I built this workstation a year and a half ago and haven't touched anything on it since so I don't know where to go from here. I tried running `nvidia-settings` but I get errors with that. There's a PR out for it but I don't know if that's the issue considering it looks like the boards aren't even being detected. I removed  /etc/X11/xorg.conf which had no effect on the two monitors I am using.


----------



## drhowarddrfine (Nov 13, 2015)

My first problem is that I don't think my second graphics card is being detected and I haven't had a chance to look into how to fix that yet but, protocelt sent me this link where the guy is trying to do the same as I on Linux. Not only did he have issues with which drivers to use, several didn't work, but he found he needed the SLI hardware bridge, something I'd have to try and find. A better discussion of his issue is here.

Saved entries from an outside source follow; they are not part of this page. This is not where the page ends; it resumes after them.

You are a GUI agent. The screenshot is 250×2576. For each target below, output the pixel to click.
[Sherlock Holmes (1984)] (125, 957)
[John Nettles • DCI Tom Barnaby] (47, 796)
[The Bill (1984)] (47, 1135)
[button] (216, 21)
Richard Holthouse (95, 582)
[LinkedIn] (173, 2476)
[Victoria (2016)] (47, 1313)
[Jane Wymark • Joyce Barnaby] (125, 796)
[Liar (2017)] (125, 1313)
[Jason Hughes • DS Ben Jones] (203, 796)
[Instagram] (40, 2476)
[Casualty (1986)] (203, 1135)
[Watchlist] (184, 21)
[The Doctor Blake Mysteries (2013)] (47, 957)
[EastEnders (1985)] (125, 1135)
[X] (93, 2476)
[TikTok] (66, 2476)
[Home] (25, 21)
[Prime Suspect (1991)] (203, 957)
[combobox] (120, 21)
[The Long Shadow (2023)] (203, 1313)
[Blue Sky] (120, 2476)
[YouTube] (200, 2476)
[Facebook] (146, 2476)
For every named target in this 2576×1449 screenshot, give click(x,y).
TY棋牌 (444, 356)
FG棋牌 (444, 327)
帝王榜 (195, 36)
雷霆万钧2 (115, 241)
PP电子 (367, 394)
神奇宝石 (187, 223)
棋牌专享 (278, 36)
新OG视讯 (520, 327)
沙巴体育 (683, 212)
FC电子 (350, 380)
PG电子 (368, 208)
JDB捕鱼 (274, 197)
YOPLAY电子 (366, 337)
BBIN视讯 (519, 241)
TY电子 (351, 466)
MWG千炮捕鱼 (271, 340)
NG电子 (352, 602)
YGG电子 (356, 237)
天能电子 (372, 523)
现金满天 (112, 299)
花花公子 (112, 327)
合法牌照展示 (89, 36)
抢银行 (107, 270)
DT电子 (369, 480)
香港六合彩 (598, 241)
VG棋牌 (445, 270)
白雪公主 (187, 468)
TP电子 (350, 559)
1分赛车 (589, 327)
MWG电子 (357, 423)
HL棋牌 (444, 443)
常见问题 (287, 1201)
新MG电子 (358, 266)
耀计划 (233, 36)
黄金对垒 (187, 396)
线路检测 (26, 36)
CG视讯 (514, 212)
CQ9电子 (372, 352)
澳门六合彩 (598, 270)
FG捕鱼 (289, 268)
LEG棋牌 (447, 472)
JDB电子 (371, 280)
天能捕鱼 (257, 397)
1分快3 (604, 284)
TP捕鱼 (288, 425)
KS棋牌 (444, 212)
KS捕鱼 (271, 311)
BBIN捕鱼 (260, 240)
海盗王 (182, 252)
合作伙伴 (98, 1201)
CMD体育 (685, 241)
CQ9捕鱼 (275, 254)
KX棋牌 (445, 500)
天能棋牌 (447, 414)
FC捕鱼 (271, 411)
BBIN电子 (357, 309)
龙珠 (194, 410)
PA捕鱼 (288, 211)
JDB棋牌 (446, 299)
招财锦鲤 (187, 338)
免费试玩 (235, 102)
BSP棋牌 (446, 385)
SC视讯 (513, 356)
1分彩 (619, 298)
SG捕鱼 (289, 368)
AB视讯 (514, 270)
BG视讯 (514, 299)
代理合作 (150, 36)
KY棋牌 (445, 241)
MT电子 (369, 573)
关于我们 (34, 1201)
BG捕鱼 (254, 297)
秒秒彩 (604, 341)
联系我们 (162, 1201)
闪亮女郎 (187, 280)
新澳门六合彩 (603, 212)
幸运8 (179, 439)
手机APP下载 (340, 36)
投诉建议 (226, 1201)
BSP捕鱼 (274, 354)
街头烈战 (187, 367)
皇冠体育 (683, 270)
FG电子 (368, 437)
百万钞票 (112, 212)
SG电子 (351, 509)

I wouldn't mind learning how to get the second card detected but, due to the additional work involved, I'm going to set this aside for more pressing issues.


----------



## wblock@ (Nov 14, 2015)

SLI would let the graphics cards act as a single unit (I think).  Technically, that should not be necessary.  If I can find a power supply, I've got a system that needs to be set up where I can test that.


----------



## drhowarddrfine (Nov 14, 2015)

wblock@ One of the guys in that link said he needed it. Another guy never mentioned it. When I was fiddling with nvidia-settings or nvidia-xconfig, I sometimes saw it detected two devices but xrandr never showed two devices; nor did some other tests and sometimes even nvidia would lose it. Perhaps I got caught between restarting X, I don't know. I just wish I could reliably tell that both cards were detected in the first place. Thanks.

EDIT: I forgot I had this link: *NVIDIA Accelerated FreeBSD Graphics Driver README and Installation Guide*


----------



## protocelt (Nov 14, 2015)

Nvidia SLI isn't needed to use 2 Nvidia GPUs. You can use the Xinerama X extension instead for a similar effect but I do remember finding that it wasn't very stable at the time. I think this was with FreeBSD 9.0-RELEASE or 9.1-RELEASE.

Using an SLI bridge like in the link I posted uses Nvidia's twinview extension which I believe is really just their own implementation of the Xinerama X extension. I found at the time I used a similar setup that it worked well. I don't remember having any problems with the driver version at the time, though I may have just been lucky.

I think I still have some notes on my configuration here somewhere. I'll see if I can dig them up some time tomorrow and post more information. At the very least, if I can't find the notes, I do also have 2 identical Nvidia cards(multiple sets actually as I enjoy games) and 3 monitors I can setup, configure, and test with a FreeBSD installation.


----------